I just checked my CCbill. I have (or maybe "had", who knows?) a Femjoy account, that dates to 2007. Looks like I've made 15 sales with them and had 60 rebills, the last of which died in 2011. I haven't actively promoted them in years. My all time conversion ratio with them is around 1:4300 on about 65k clicks. In the last calendar year I've sent them around 4k clicks from the ancient blog posts, no sales. Perhaps I'm due for a sale in 2014?

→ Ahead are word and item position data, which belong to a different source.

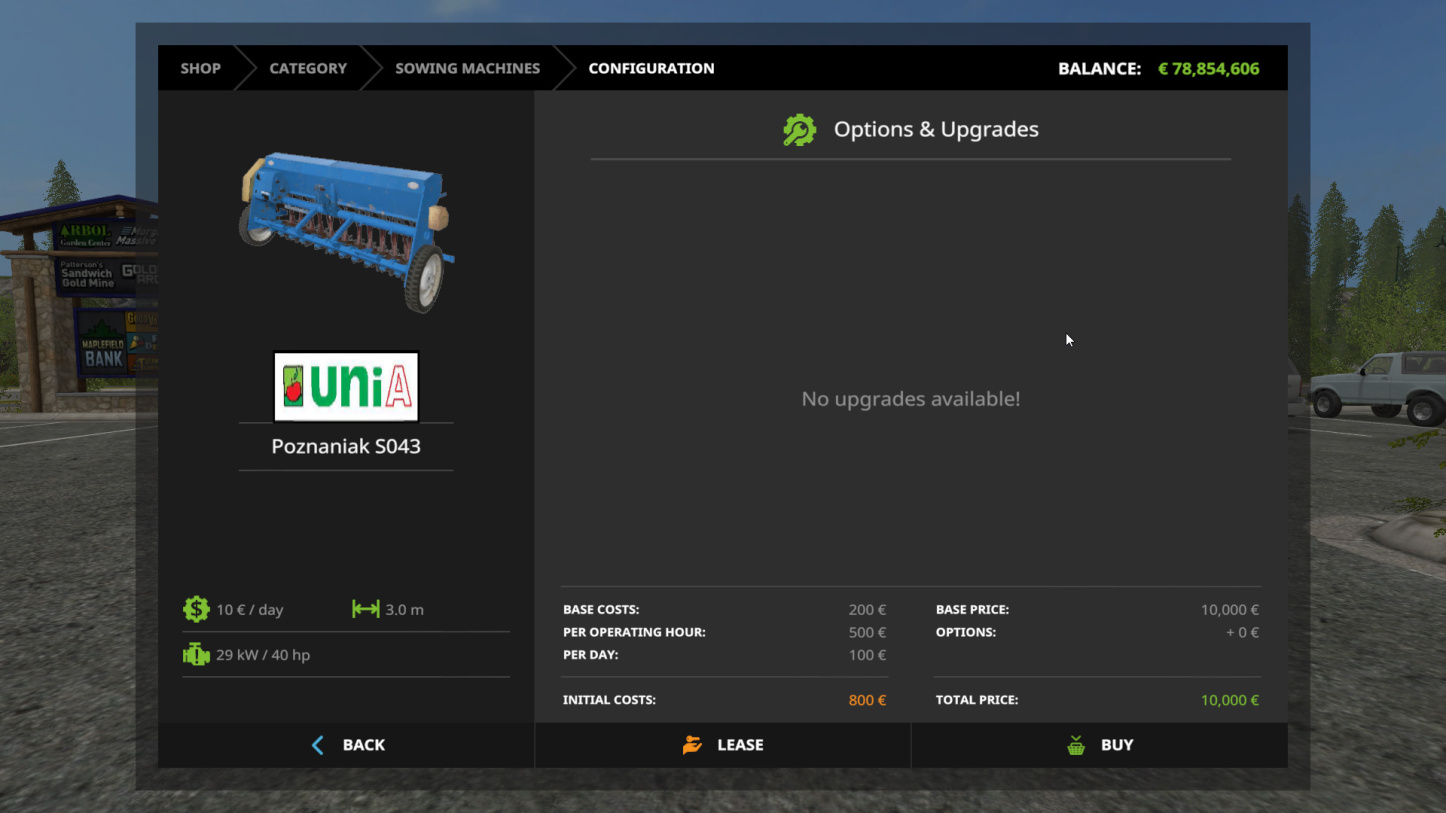Go to the SHOP breadcrumb
Image resolution: width=1446 pixels, height=813 pixels.
click(x=200, y=68)
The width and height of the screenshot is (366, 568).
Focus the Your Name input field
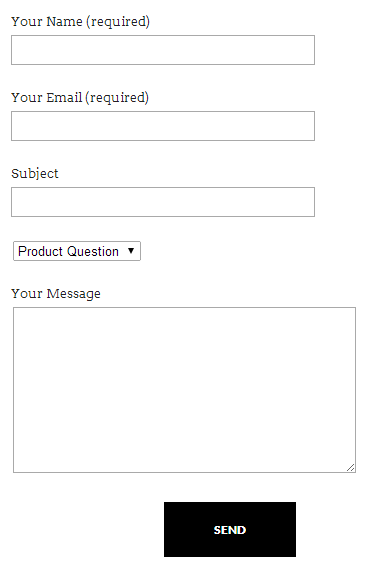coord(163,50)
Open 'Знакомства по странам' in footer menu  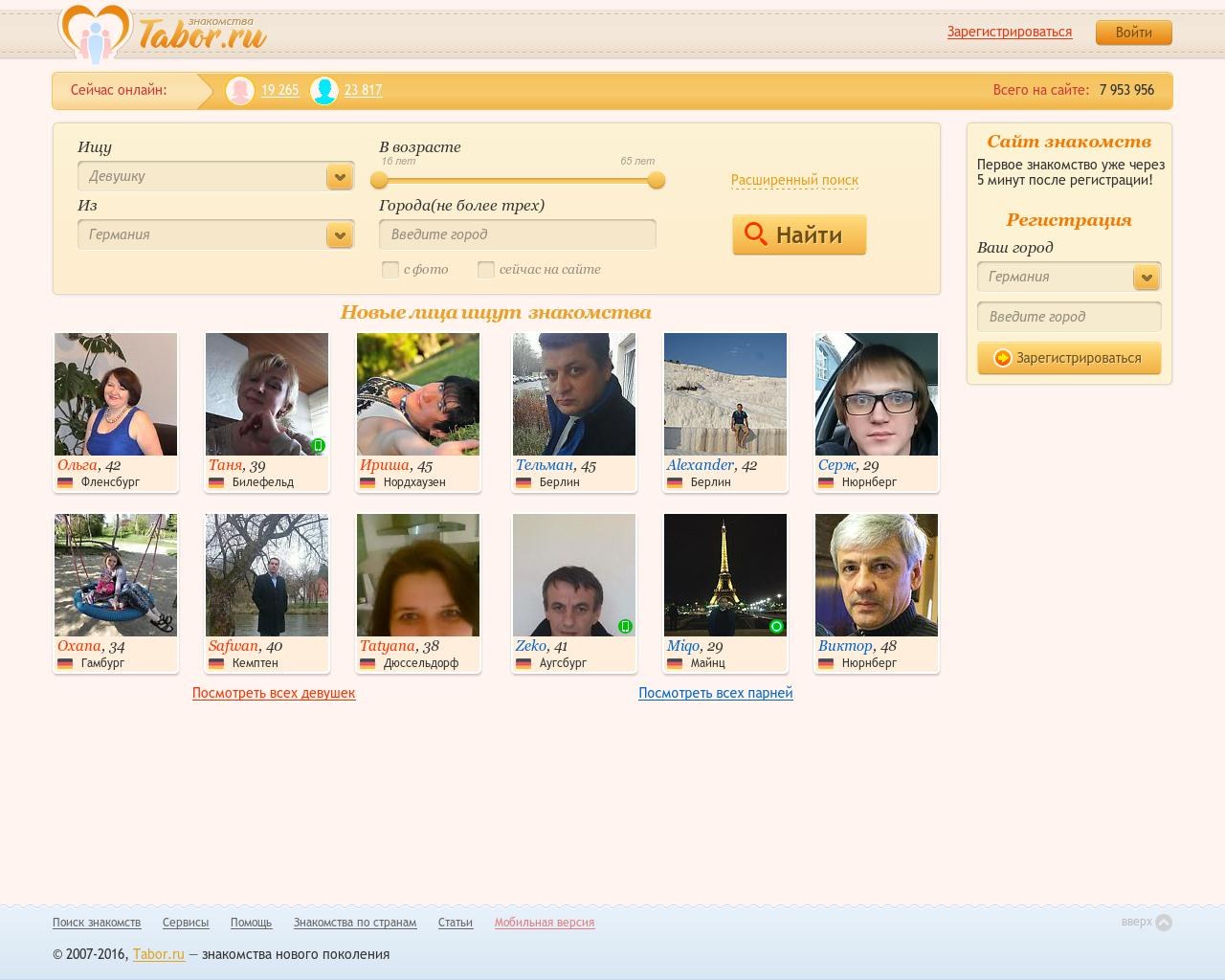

So, here's the unique twist. I signed up via CCbill, back in the day, but I have no record of ever having signed up for the separate Joycash account that harvests the email address they are now using to communicate with underperforming webmasters. They've got no way to email me. Looking at the Wayback Machine, there's no record that the Joycash site even existed before 2008:
http://web.archive.org/web/*/http://cash.femjoy.com. And if you look at the 2008 version of the site it's not clear whether there was a signup separate from your CCBill account back then; it looks like there was not. (But in those days, the Wayback Machine didn't always capture scripts properly, so it's hard to be sure.)
I certainly haven't sent a sale in the last six months, and I certainly haven't heard from Rueben. (Not his fault, he doesn't have my email.) Has FemJoy now set some sort of flag on my account that lets them silently steal my traffic but refuses to credit me for sales? There's nothing that shows in my CCbill account, but it sounds like perhaps they aren't telling CCbill when they do this. Which is pretty shitty if true. There *is* a mechanism for deactivating an affiliate account in a way that shows up in the affiliate's CCbill account, but it doesn't sound like that's what they are doing. (At least that would be honest.)
There's no reason for them not to happily accept my little trickle of ancient blog post traffic and credit me for sales if and when they happen. Costs them nothing, costs me nothing, is good business all around. And even today, if I saw a Femjoy picture on a Tumblr somewhere and liked it, my reflex (before reading this thread) would have been to reblog it with an affiliate link on one of my many blogs. I do this near-daily, using any of dozens of almost-moribund affiliate programs. It generates no great wealth but it keeps the lights on. Where's the harm in that?
But what this thread and the quoted emails has done is destroyed all trust. Now, I'm not clear whether my account is being properly credited, so why would I ever trust this sponsor enough to promote them in future? They've made it very clear that they don't value the fundamental premise of the revshare affiliate bargain, which is that links and traffic will be credited (and rebills paid) for as long as the affiliate promotion and/or the program itself might last. A program owner who does not understand and honor that bargain is worthless to affiliates.
Trust is the most precious commodity an affiliate program owner can have with his affiliates. It's easily destroyed. ANY email threatening to terminate an affiliate account that has an old installed base of promotional material is destructive of that trust, it doesn't matter what the reason might be. And Michael's posts here have done NOTHING to restore that trust. Simplest translation of "This is a management decision" is "our bosses are crooks who have decided not to honor the traffic from your old promotional efforts." There's no way to repair that disclosure once it's out there.
If I built a bunch of promotional materials in 2008, those work for both of us, forever. A sponsor who even HINTS at the possibility that they might come along later and say "sorry, if you're not working hard for us this week, we won't honor your old work" is a sponsor whom nobody should promote. And now that it appears they may be doing this without even notifying the oldest affiliates, for whom they've never had emails? As I said, it destroys the necessary trust. There are plenty of sponsors out there who are happy to have (and credit) the traffic from my ancient blog posts.